Rescale the items starting with the line that contains "You are a computer-use" and going on through the end of the items. Write those lines out again, requests included, with each click coordinate in the answers multiplied by 1.15 and rounded to a whole number (halves round up), and omit the pictures.

(Items excerpted from a collection)

══════════

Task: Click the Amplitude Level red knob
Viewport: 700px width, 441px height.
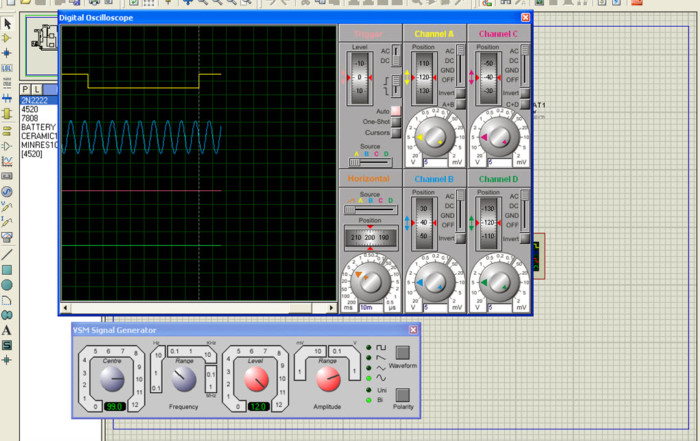Action: click(x=256, y=378)
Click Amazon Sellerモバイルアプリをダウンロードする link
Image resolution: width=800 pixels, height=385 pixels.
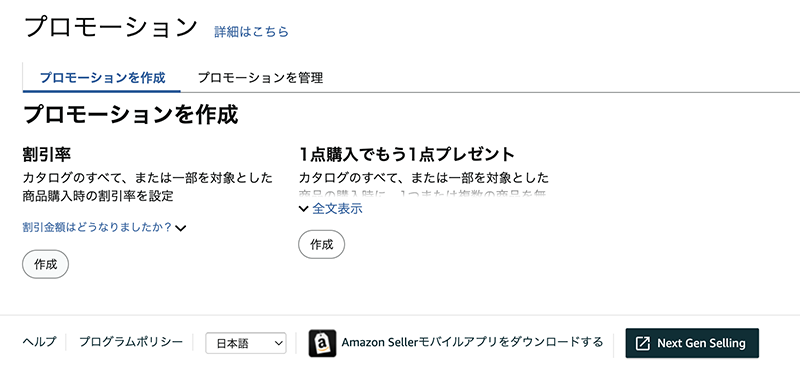472,342
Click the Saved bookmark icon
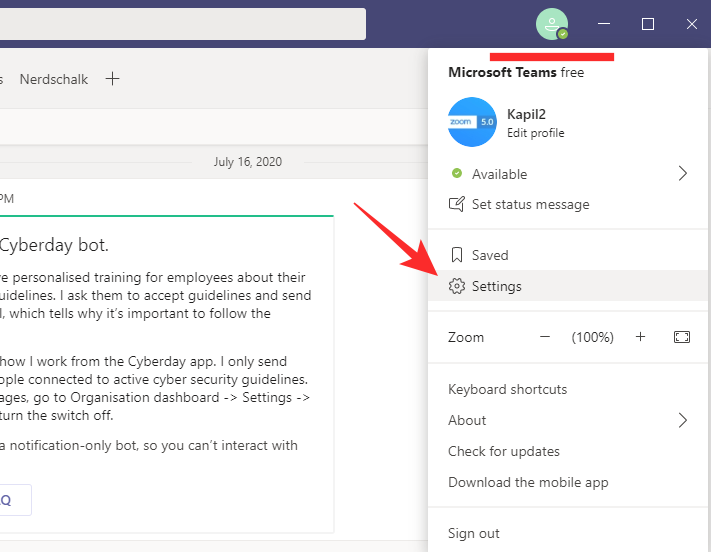This screenshot has width=711, height=552. (x=457, y=255)
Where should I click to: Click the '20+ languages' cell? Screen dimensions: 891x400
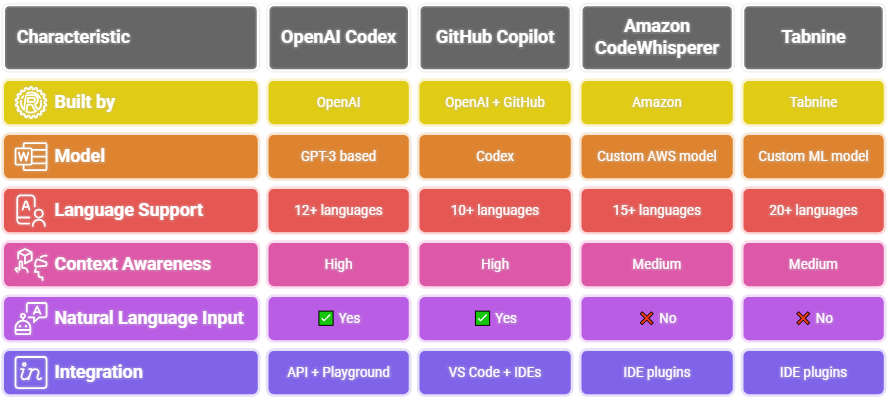pos(814,210)
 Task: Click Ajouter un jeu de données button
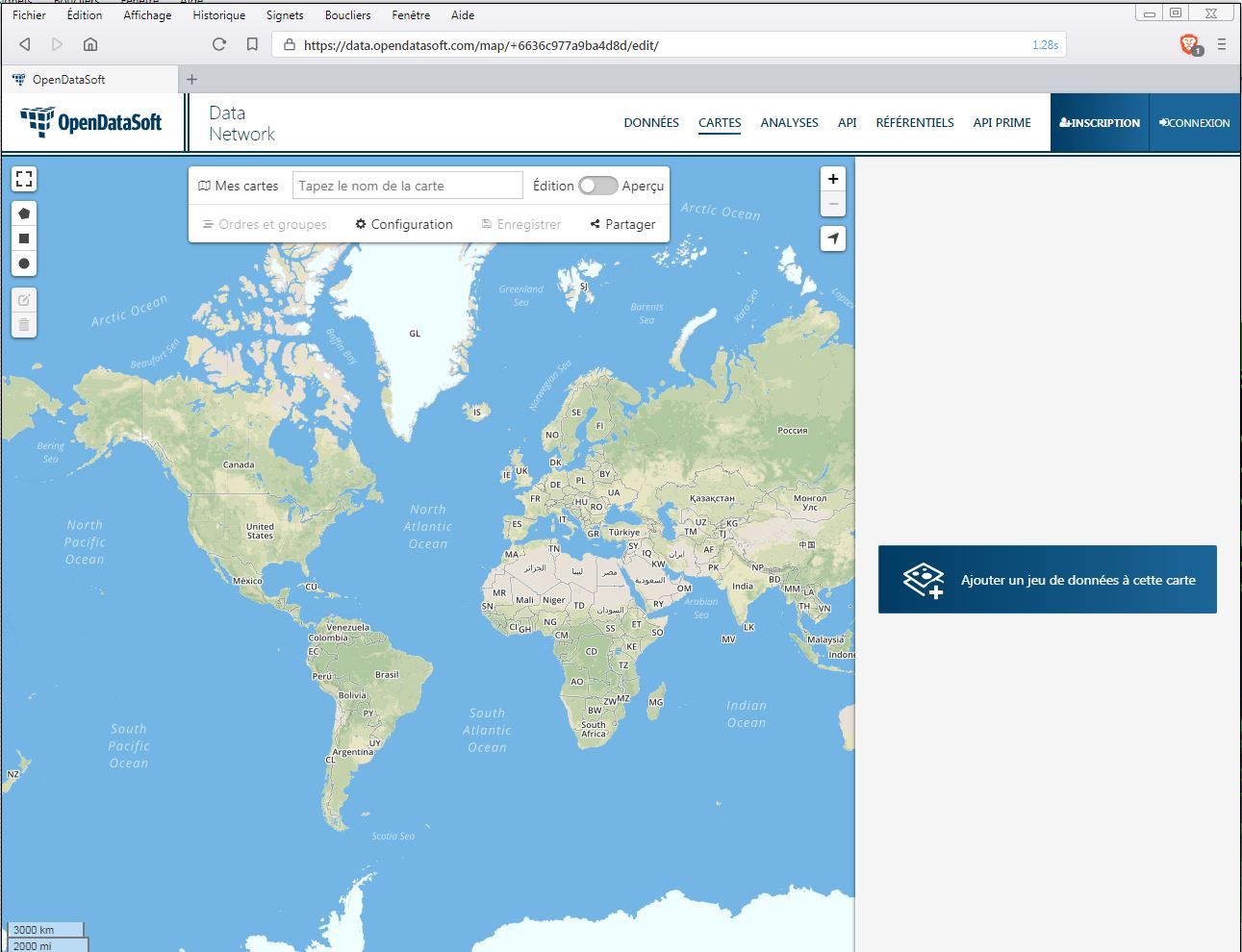click(1047, 580)
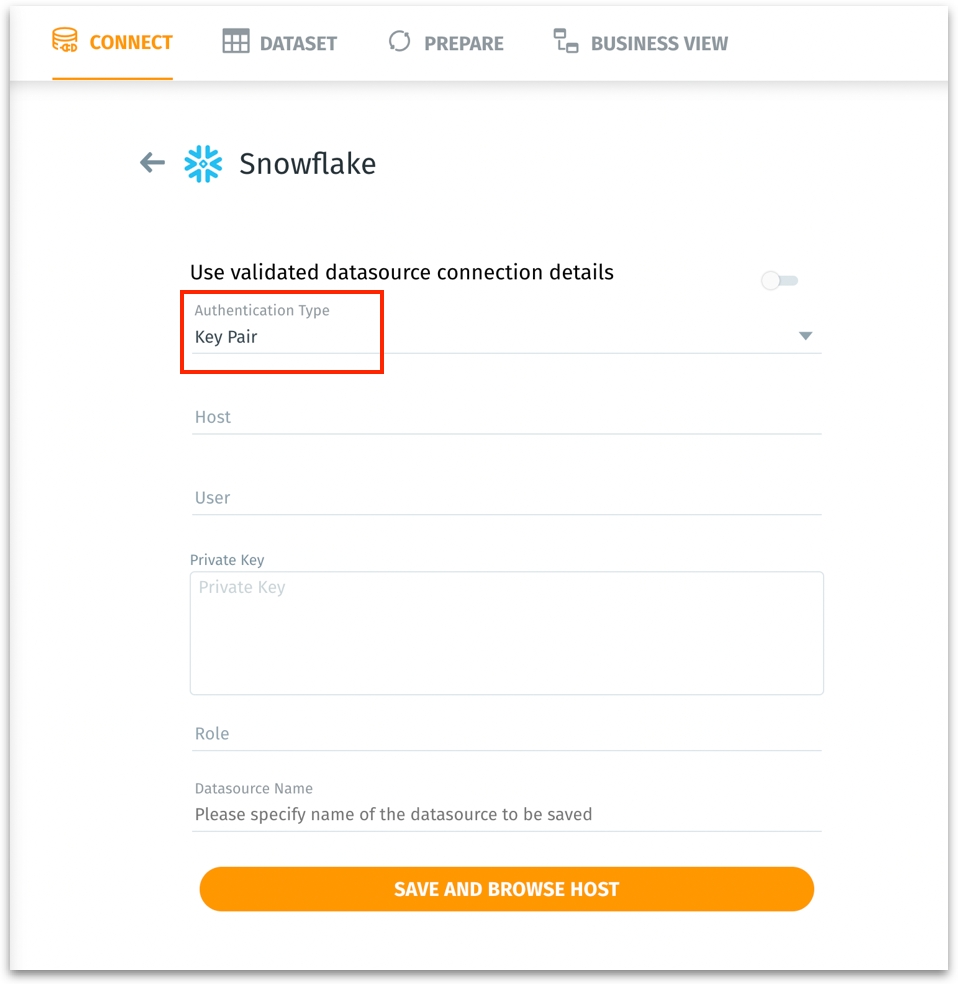The width and height of the screenshot is (958, 984).
Task: Click inside the Private Key text area
Action: (506, 633)
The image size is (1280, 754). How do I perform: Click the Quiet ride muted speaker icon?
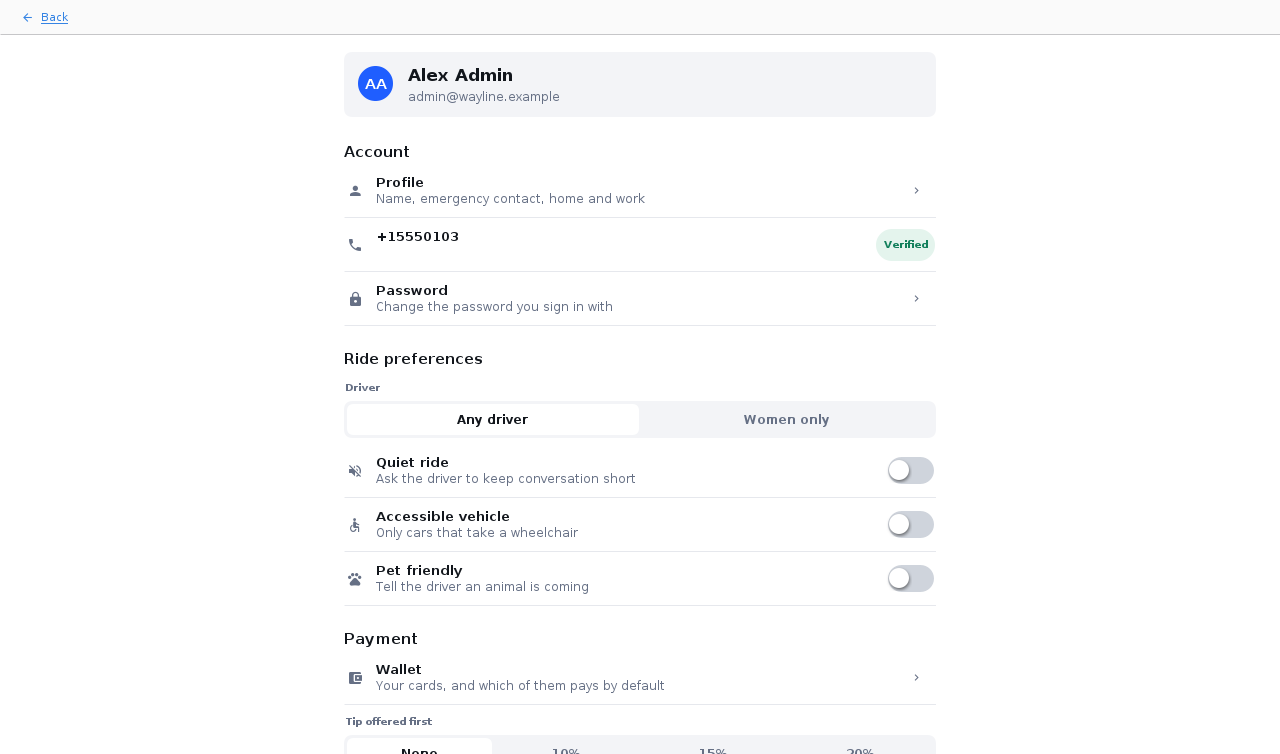(355, 471)
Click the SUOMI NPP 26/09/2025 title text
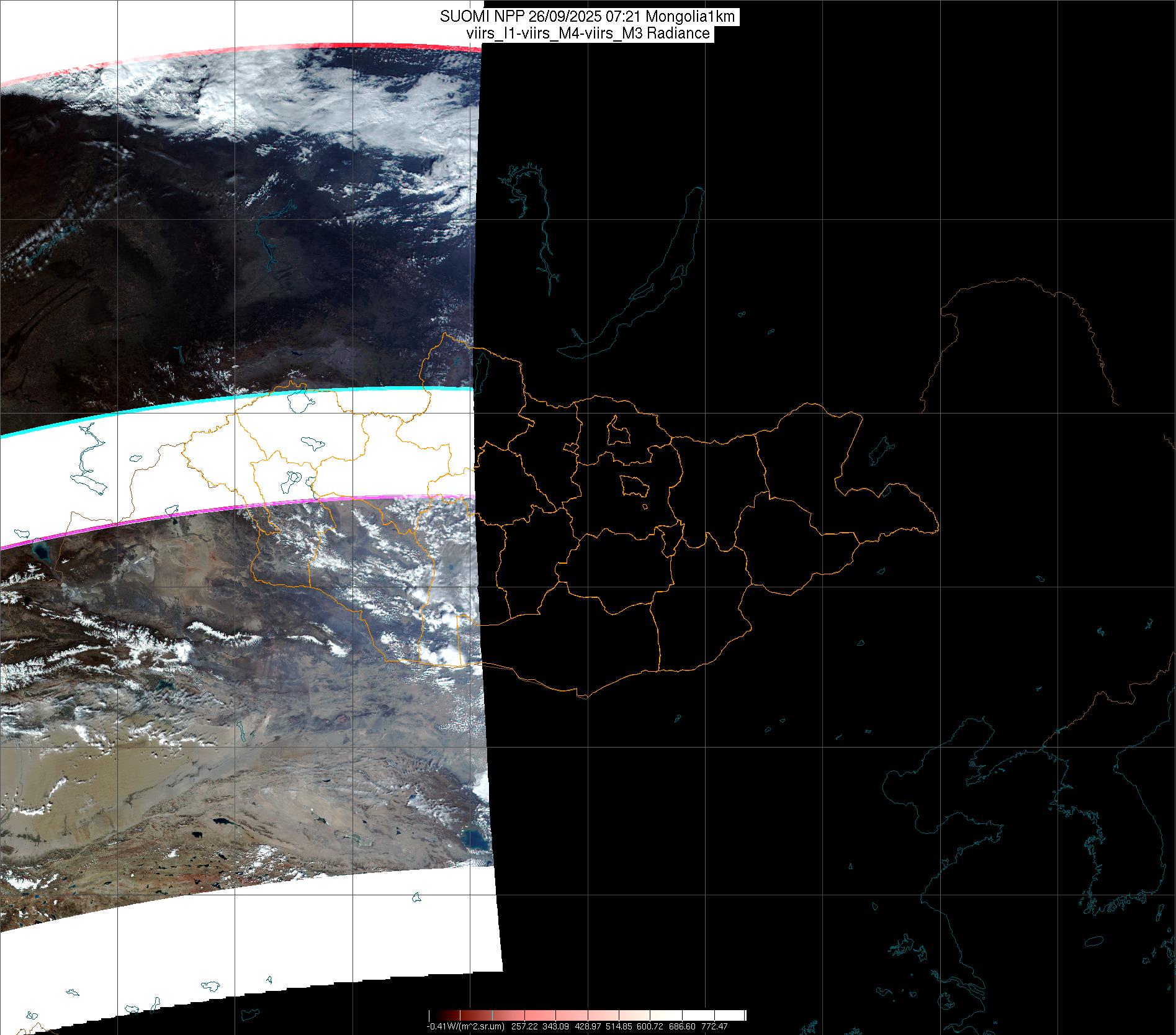The height and width of the screenshot is (1035, 1176). (587, 17)
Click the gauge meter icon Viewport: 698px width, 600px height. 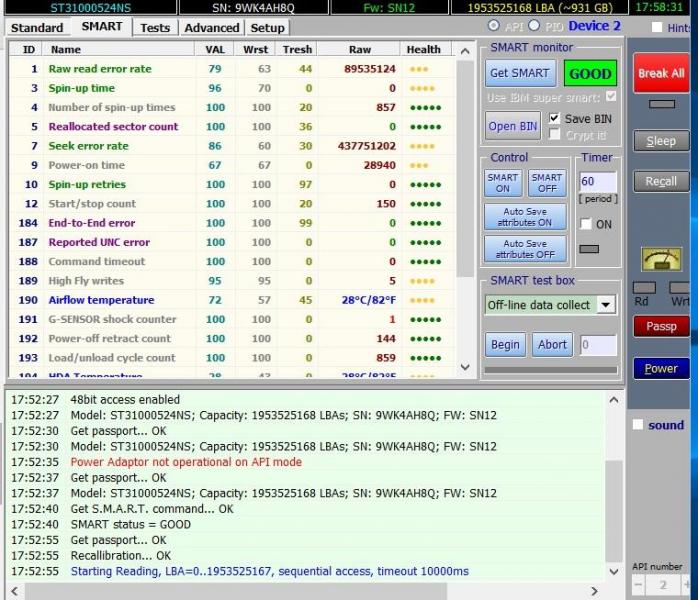point(661,261)
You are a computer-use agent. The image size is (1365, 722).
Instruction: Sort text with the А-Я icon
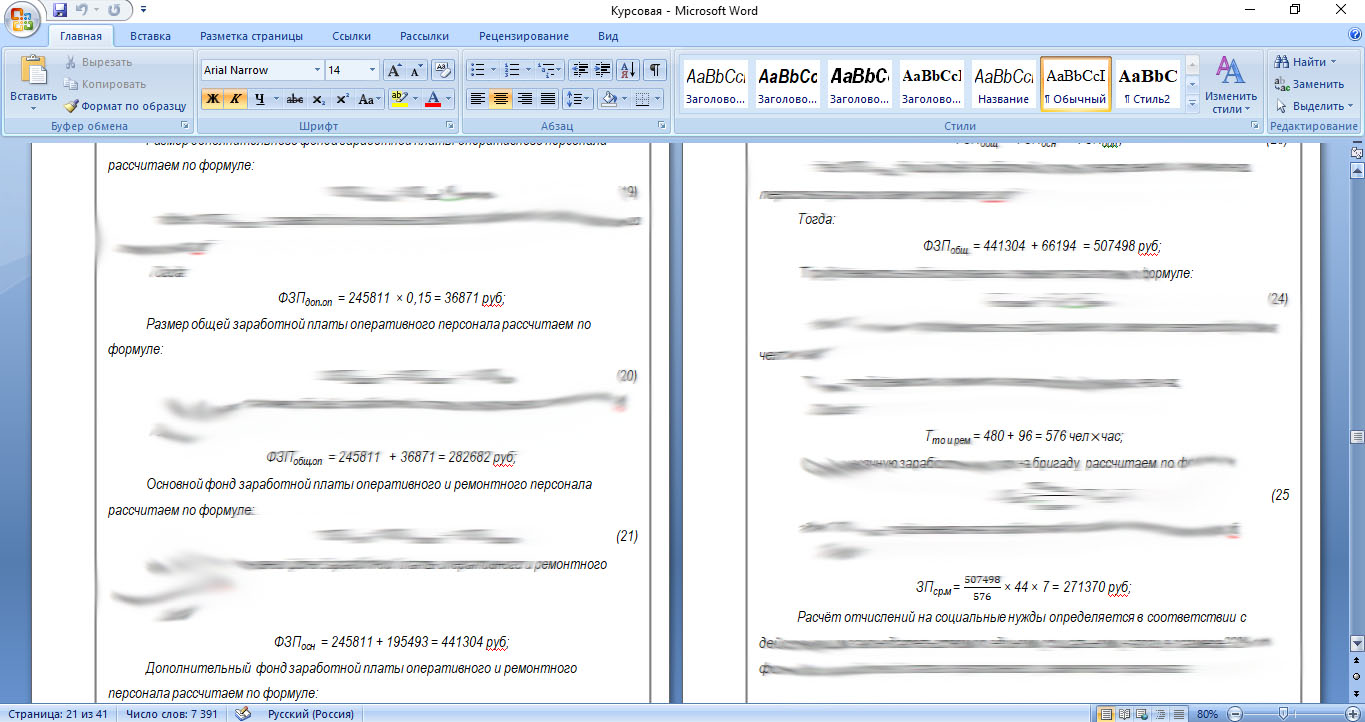628,70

══════════

ANSWER TO THIS TASK –
You are a computer-use agent. The image size is (1365, 722).
Instruction: Sort text with the А-Я icon
722,81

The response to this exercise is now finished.